--- Exercise instructions ---
a: Answer these questions from the court opinion:
(i) How much marijuana did officers find under a mattress in the trailer?
(ii) Where was the defendant discovered?
(iii) With what offense was the defendant charged?
b: Write out the passage of the court opinion word for word, starting with "From the helicopter" and going on through "the appellate record.".

--- Source ---
_ _ _

Court of Appeal of California
Jul 30, 2008
No. C054892 (Cal. Ct. App. Jul. 30, 2008)

Opinion

C054892

7-30-2008

THE PEOPLE, Plaintiff and Respondent, v. RODELFO ALA DEVENECIA, Defendant and Appellant.

Not to be Published


A jury convicted defendant Rodelfo Ala Devenecia of possession of more than 28.6 grams of marijuana. (Health & Saf. Code, § 11357, subd. (c).) On appeal, defendant contends the trial court failed to instruct the jury on the requirement of a unanimous verdict and on a lesser included offense. We agree with defendant that the trial court failed to instruct on unanimity, and we reverse. Because we reverse on the unanimity instruction, we do not address defendants remaining claim.

Hereafter, undesignated section references are to the Health and Safety Code.

BACKGROUND

On October 7, 2003, officers executed a search warrant at 9370 Rogers Road in the County of Sacramento. The search occurred at night and involved a helicopter, a police dog, and a number of officers. The property, a 20-acre parcel, included an occupied house, an unoccupied house under construction, a barn, and a trailer. The search uncovered 11 distinct amounts of marijuana in various locations on the property.

Inside the occupied house, officers located eight packages of marijuana. On the stairway near the front door, officers located 14.6 grams of marijuana in a sandwich-sized Ziploc bag. Beneath the stairway, they discovered a black plastic garbage bag containing 617.9 grams of marijuana. The occupied house contained three bedrooms—two upstairs and one downstairs. Inside one of the upstairs bedrooms, an officer found two plastic Ziploc bags of marijuana weighing, respectively, 25.6 grams and .8 grams. The second upstairs bedroom contained no marijuana; however, a trail of fresh marijuana leaves led from this bedroom, down the stairs, out the front door, and to the unoccupied house. In the downstairs bedroom, an officer located one sandwich-sized plastic bag containing 40.2 grams of marijuana, another bag containing 26.7 grams, a film canister containing .6 grams, and a fourth quantity of one gram.

Inside the trailer, officers located 28.8 grams of marijuana under a mattress.

From the helicopter flying overhead, an officer saw a person moving hurriedly from the occupied house to the unoccupied house while carrying something. This officer informed the canine officer, who had his police dog search the unoccupied house for human scent. Defendant was discovered in a crawl space underneath the house. Inside the crawl space, officers located approximately 21 pounds of fresh marijuana plant material and a plastic bag containing 104.8 grams of dried marijuana.

The 104.8-gram sample is mistakenly referred to as 111 grams throughout the appellate record.

In an interview with the police, defendant indicated that he lived in one of the upstairs bedrooms of the occupied house. This was the same bedroom from which the trail of marijuana leaves initiated, leading from the bedroom, down the stairs, out the front door, and to the crawl space. Defendant stated the marijuana in the crawl space belonged to him. He claimed it was for his "personal use" and that he smoked "pounds [of marijuana] a week."

Officers encountered six other persons on the property: three inside the trailer, one outside the barn, and two in the proximity of the occupied house. James Krausek was in the downstairs bedroom of the occupied house; Joseph Markiewicz was standing outside.

Defendant was charged with one felony count of possession of marijuana for sale in violation of section 11359.

_ _ _

--- Source excerpt ---

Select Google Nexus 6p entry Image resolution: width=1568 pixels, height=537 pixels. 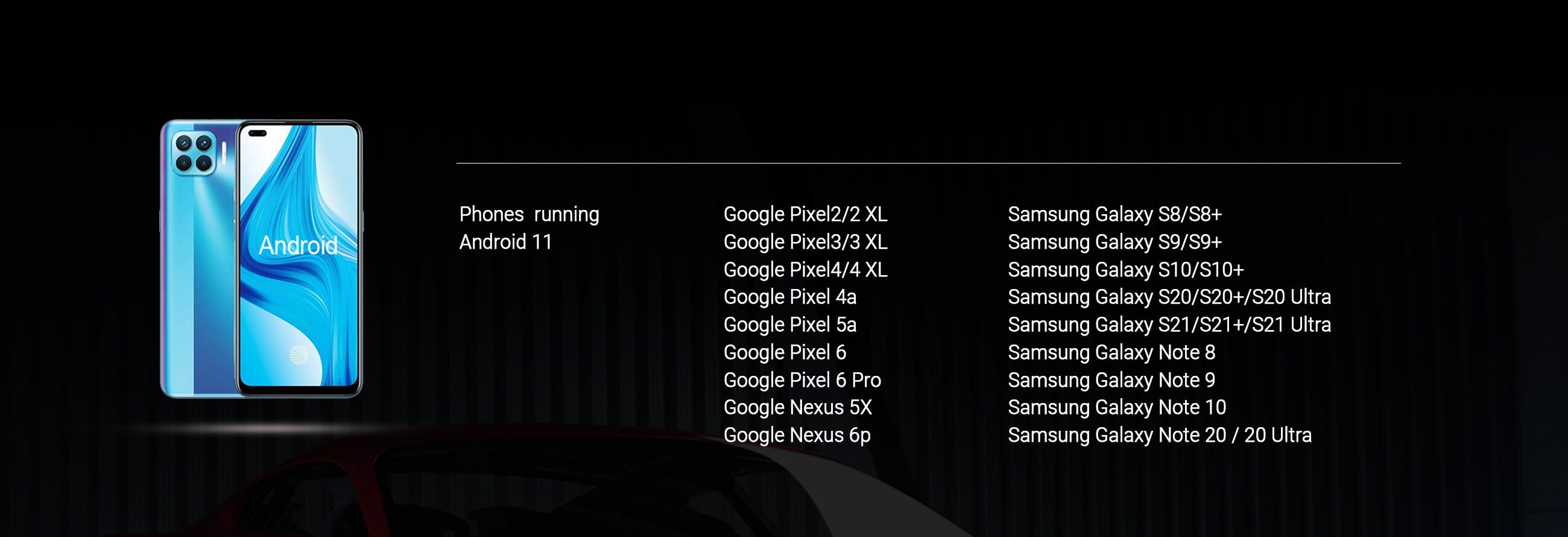(x=797, y=435)

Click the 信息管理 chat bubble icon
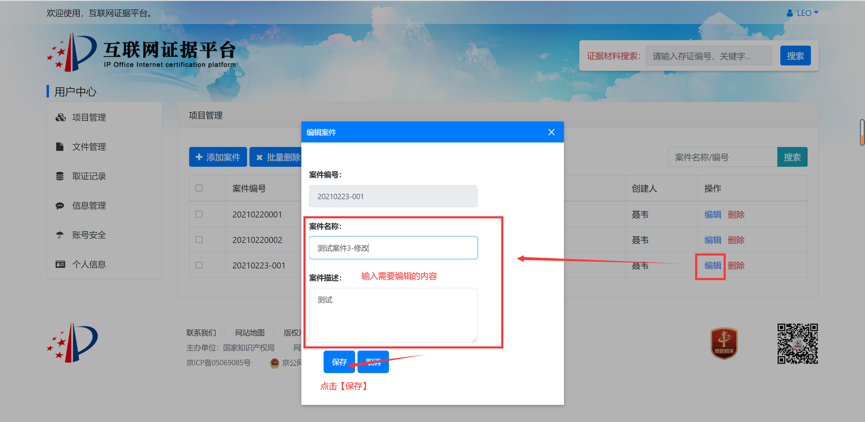click(60, 206)
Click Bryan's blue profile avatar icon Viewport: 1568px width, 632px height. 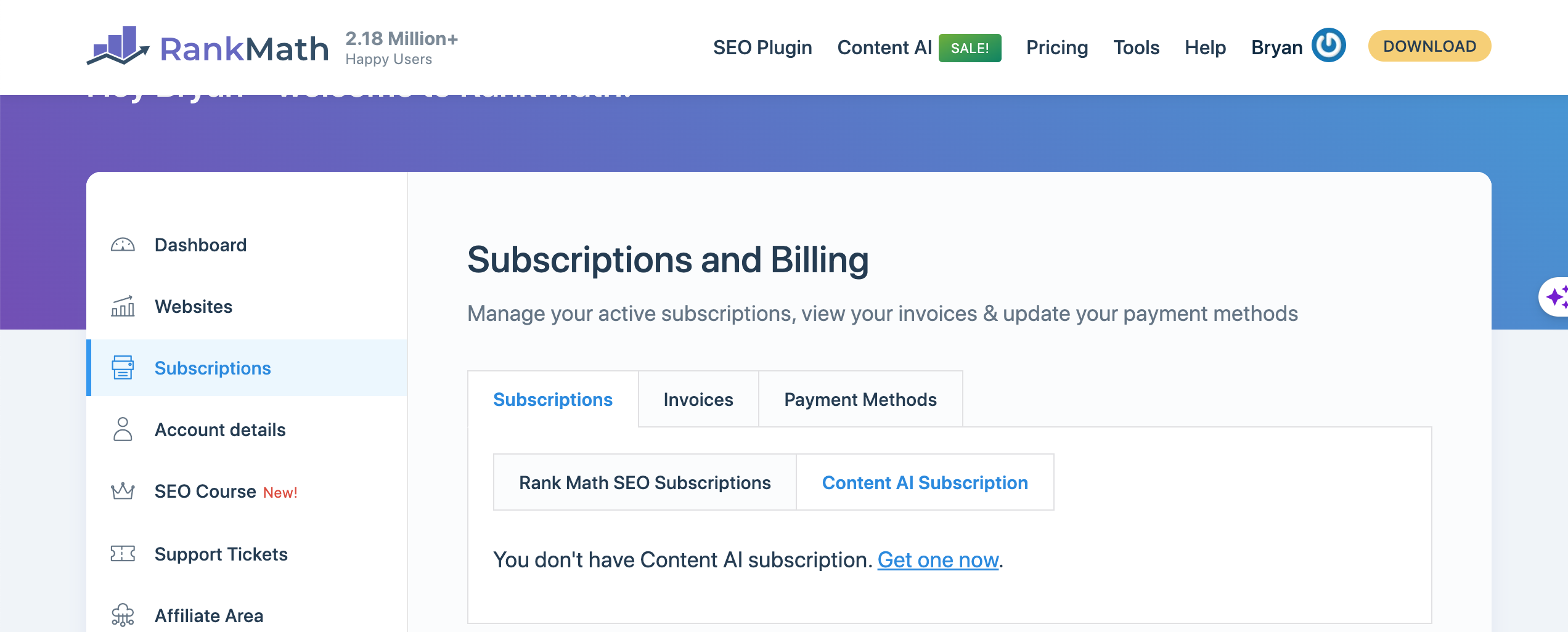[1328, 46]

_ _ _

--- Results by task ---
a:
(i) 28.8 grams
(ii) In a crawl space underneath the unoccupied house
(iii) One felony count of possession of marijuana for sale in violation of section 11359

b:
From the helicopter flying overhead, an officer saw a person moving hurriedly from the occupied house to the unoccupied house while carrying something. This officer informed the canine officer, who had his police dog search the unoccupied house for human scent. Defendant was discovered in a crawl space underneath the house. Inside the crawl space, officers located approximately 21 pounds of fresh marijuana plant material and a plastic bag containing 104.8 grams of dried marijuana.

The 104.8-gram sample is mistakenly referred to as 111 grams throughout the appellate record.